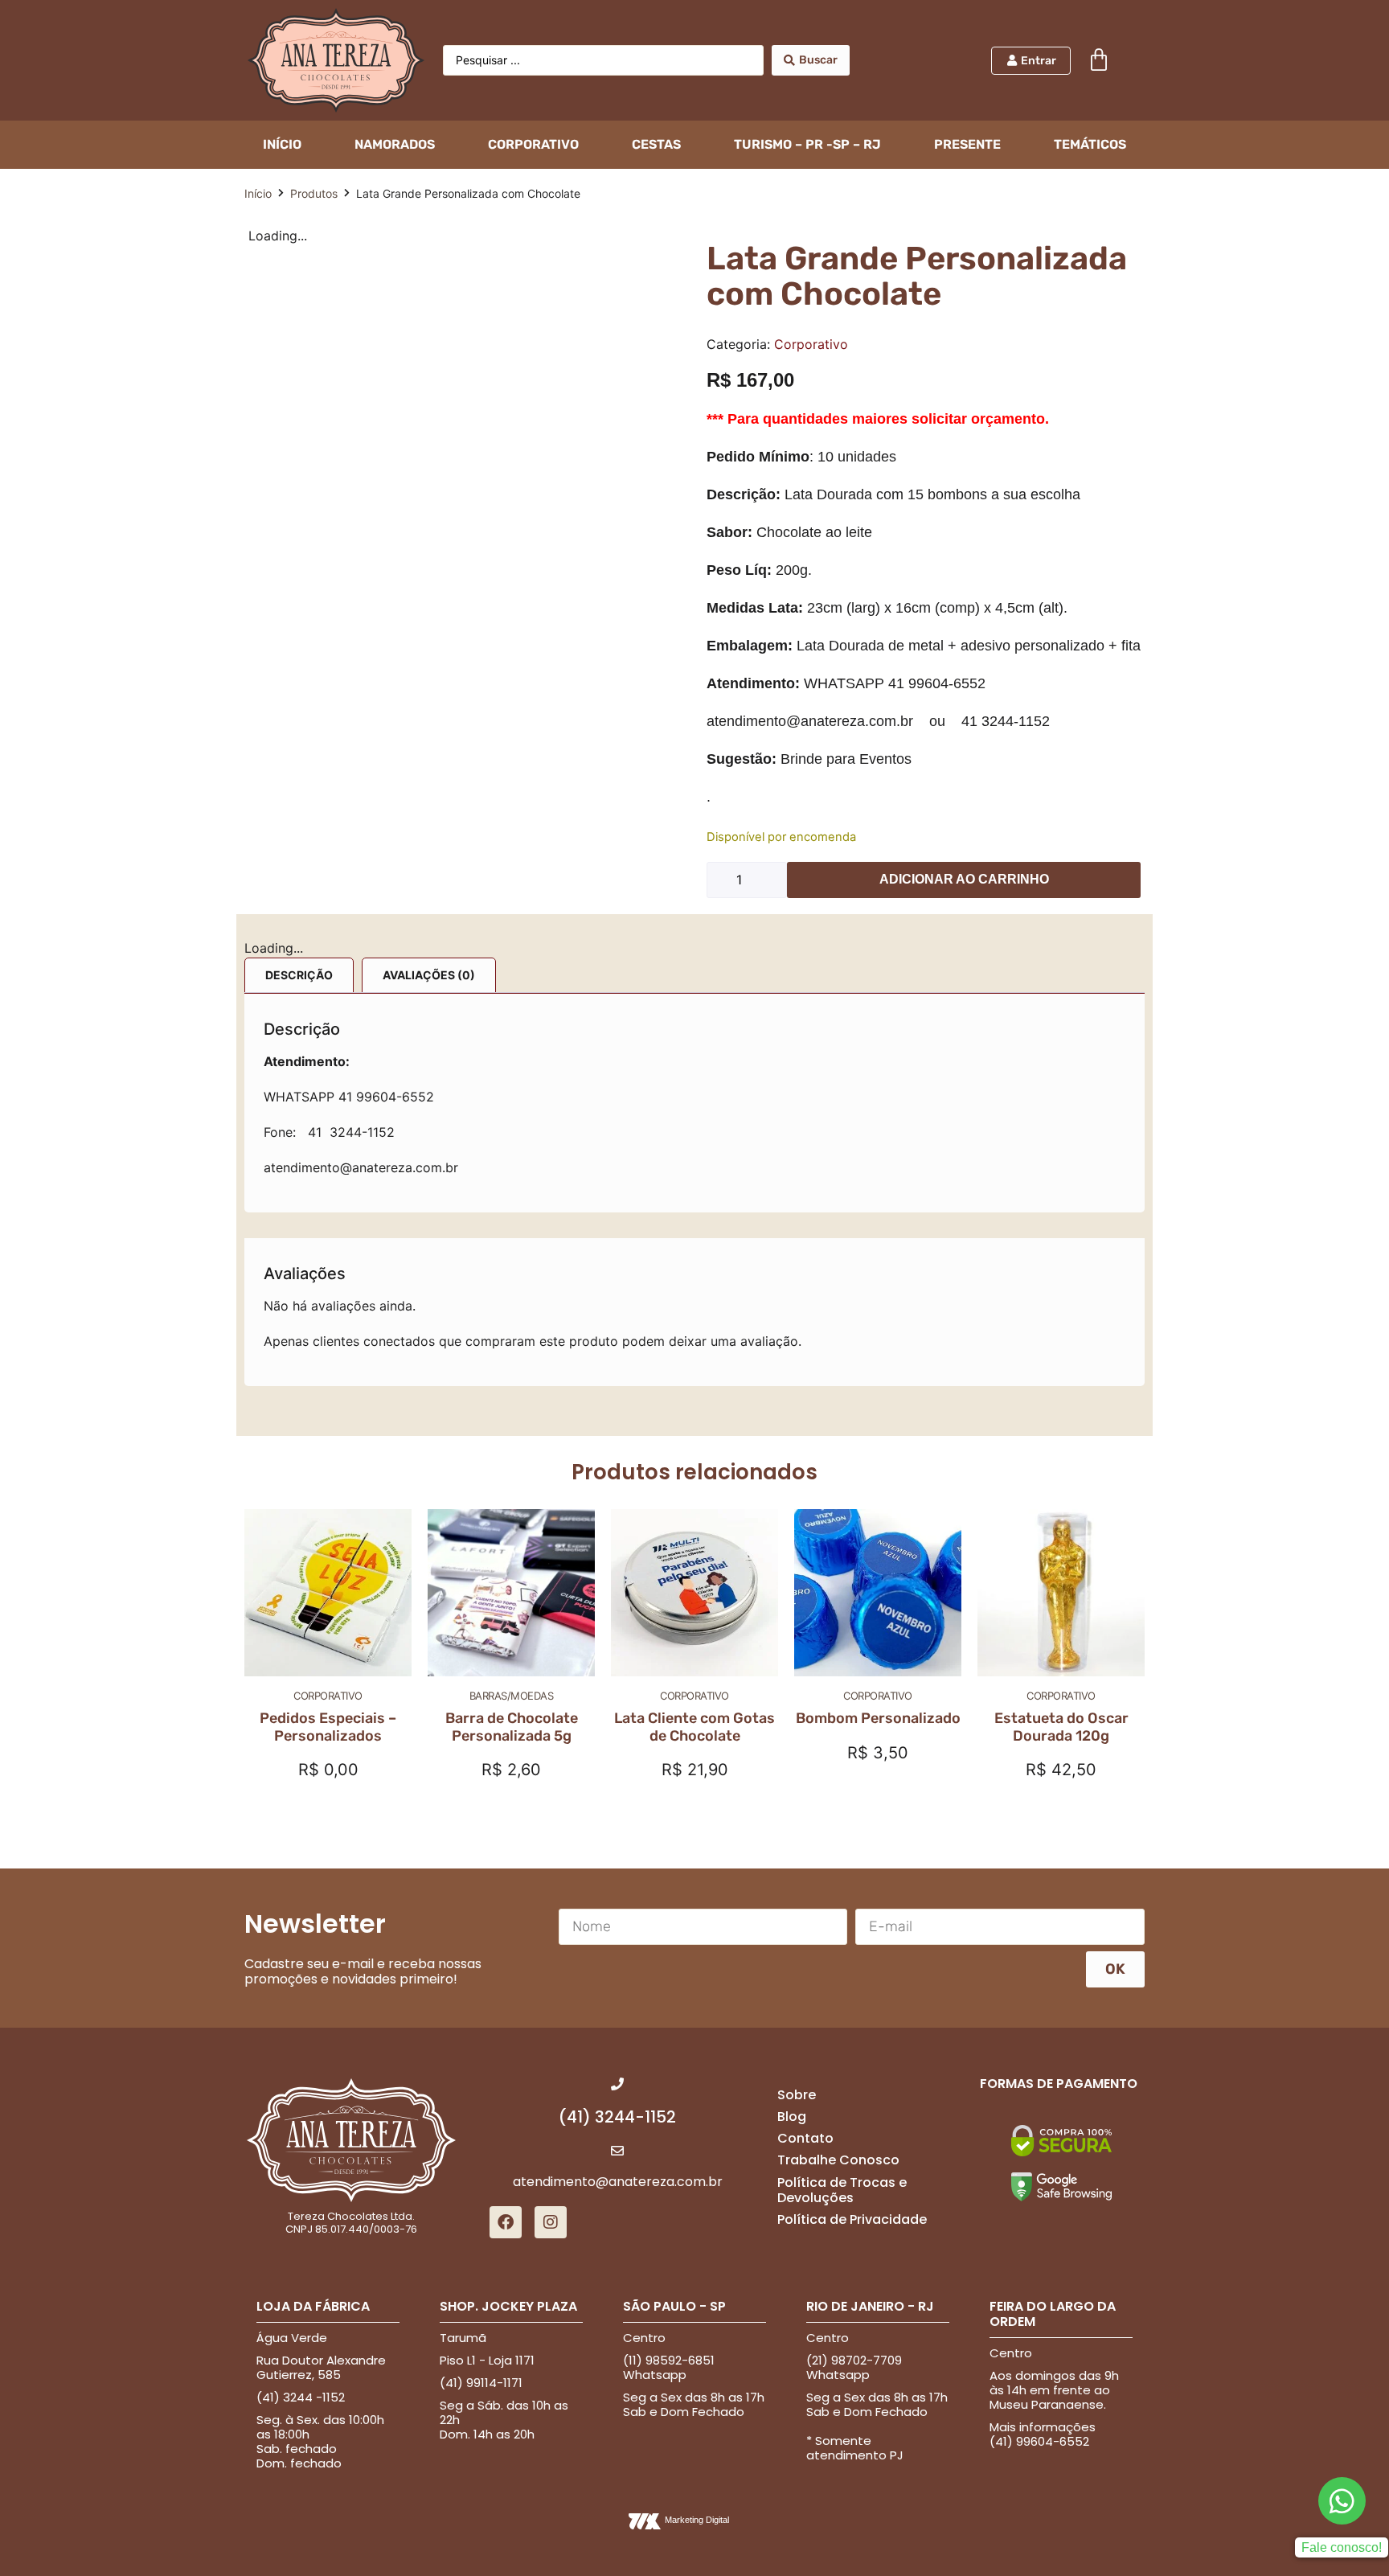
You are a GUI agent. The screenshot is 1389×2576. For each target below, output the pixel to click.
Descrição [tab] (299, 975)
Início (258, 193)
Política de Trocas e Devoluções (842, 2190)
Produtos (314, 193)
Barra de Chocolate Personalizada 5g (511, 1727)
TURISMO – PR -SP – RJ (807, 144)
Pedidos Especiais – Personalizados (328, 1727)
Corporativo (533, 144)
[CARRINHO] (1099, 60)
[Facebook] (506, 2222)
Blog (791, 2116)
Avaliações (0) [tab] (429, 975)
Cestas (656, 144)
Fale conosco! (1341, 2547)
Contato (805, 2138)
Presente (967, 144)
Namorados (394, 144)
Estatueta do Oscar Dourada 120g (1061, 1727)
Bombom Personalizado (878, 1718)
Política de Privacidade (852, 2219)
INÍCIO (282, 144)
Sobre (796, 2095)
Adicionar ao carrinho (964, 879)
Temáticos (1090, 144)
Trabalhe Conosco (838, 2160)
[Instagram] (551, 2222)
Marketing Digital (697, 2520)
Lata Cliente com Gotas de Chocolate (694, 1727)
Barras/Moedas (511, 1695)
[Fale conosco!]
--
Task prompt: Search the records for the string "Política" and report each line that has it.

Answer to this exercise:
Política de Trocas e Devoluções (842, 2190)
Política de Privacidade (852, 2219)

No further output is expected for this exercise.